One helpful CSS property, called content-visibility, can help the browser skip the heavy work on invisible parts of the page, so your updates are snappy.

  • content-visibility: auto;: Add this rule to a web-page element to tell the browser, “Skip this for now.” If the item’s off-screen, the browser won’t waste time drawing or re-styling it. When it slides in, the content pops in instantly, using almost no CPU cycles at that moment.
  • Use it on big lists or social media feeds; this rule makes the loading phase quicker. Consequently, no on-screen tap forces the browser to recheck thousands of hidden items at once.

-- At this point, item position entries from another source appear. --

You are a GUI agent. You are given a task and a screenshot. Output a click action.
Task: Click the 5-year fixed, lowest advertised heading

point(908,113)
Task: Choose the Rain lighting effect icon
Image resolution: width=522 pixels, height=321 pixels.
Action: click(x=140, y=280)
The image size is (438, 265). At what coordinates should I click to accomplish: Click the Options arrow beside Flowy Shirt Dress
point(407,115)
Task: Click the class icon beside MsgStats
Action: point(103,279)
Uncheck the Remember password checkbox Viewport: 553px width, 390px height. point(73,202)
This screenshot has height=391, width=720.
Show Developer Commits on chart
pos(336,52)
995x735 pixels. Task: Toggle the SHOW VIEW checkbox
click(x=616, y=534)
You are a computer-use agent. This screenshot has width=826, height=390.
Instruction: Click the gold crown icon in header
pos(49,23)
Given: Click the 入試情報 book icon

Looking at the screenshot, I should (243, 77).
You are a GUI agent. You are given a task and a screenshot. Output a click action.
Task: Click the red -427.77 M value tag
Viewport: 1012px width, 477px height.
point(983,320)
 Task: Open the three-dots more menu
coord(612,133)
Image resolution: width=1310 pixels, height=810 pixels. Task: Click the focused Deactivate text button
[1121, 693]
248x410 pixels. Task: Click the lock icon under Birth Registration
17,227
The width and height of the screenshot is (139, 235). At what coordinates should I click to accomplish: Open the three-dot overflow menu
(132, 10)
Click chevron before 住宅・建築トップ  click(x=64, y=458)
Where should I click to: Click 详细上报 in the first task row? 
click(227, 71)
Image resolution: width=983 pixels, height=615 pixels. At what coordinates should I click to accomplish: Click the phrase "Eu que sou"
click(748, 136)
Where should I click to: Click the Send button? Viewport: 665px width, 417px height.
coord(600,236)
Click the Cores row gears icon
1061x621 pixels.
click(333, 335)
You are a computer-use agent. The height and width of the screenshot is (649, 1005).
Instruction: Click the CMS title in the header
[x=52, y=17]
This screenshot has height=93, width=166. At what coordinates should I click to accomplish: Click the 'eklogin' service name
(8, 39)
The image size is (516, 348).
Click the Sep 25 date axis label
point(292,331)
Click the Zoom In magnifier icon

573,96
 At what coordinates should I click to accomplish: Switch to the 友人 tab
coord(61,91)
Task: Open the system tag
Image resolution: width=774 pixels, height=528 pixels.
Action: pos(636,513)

Code Example: CSS Containment

Yet there’s a catch: the hidden item makes its computed height zero, and that change can jerk the scrollbar. Fix this jump by adding contain-intrinsic-size. With it, you set a minimum height that holds space, so the scrollbar moves smoothly even when items pop in later.

CSS

/* Great for lengthy pages where content is hidden until in view, like articles or product grids */
.story-area {
    /* Tells the browser, “Only render this when it’s about to be seen” */
    content-visibility: auto;
    /* Sets a ghost height to keep the page stable and scrollbars quiet */
    contain-intrinsic-size: 800px; /* Tweak this to roughly the actual height you expect */
}

Wrap-Up: Team-Up for Speed

A contented user interacting and navigating with a website and thus able to demonstrate a responsive website that has undergone transformation.

Key Takeaways

Getting the page ready to respond faster—before the next render—means protecting the browser’s main thread. Keep that thread clear so it can react to clicks, taps, and keystrokes without delay. Therefore, break work into bite-sized, non-blocking, and priority-based tasks.

Next Steps

To hit a decent INP score, SEOs and front-end coders must work side by side. SEOs can sift real-user data to find the key paths where taps lag. Devs then dig in to spot the root causes and apply the best in-the-field optimizations. In short, shifting to INP raises user experience to a new level. Split long tasks into smaller chunks, use non-blocking event handlers, and ease DOM complexity, and your sites will tick the boxes on Google’s Core Web Vitals and feel snappy to your visitors. If your organization wants to nail this, working with a pro team like Technicalseoservice brings top-notch advice that unlocks lightning-fast performance and boosts your search results, too.

Implementation steps

  1. Look at user interactions: find long JavaScript tasks and rainbow-size blockers from event listeners.
  2. Break up code bundles; lazy-load non-essential parts. Priority first on the parts that stop forms, buttons, and clicks.
  3. Shuffle expensive tasks off the main UI thread. Use Web Workers, or push them to run after the page paints.
  4. Audit third-party scripts: cut or pause the ones that don't add real user value.
  5. Check progress using real-user Input Navigation Performance scores and Lighthouse’s timespan tests

Frequently Asked Questions

What’s INP?

It stands for Interaction to Next Paint and measures how quickly the page responds to a user action.

What’s a good INP score?

Keep it under 200 ms; 200 to 500 ms needs work, and anything over 500 ms is poor.

How do I boost INP?

Chop up big main-thread tasks, split script bundles, and let input tasks run sooner.

Where can I watch it?

Get field data through GSC CWV or a RUM tool; or run Lighthouse in timespan mode.

Do third-party scripts drag down INP?

Definitely—keep, defer, or shift them off the main thread.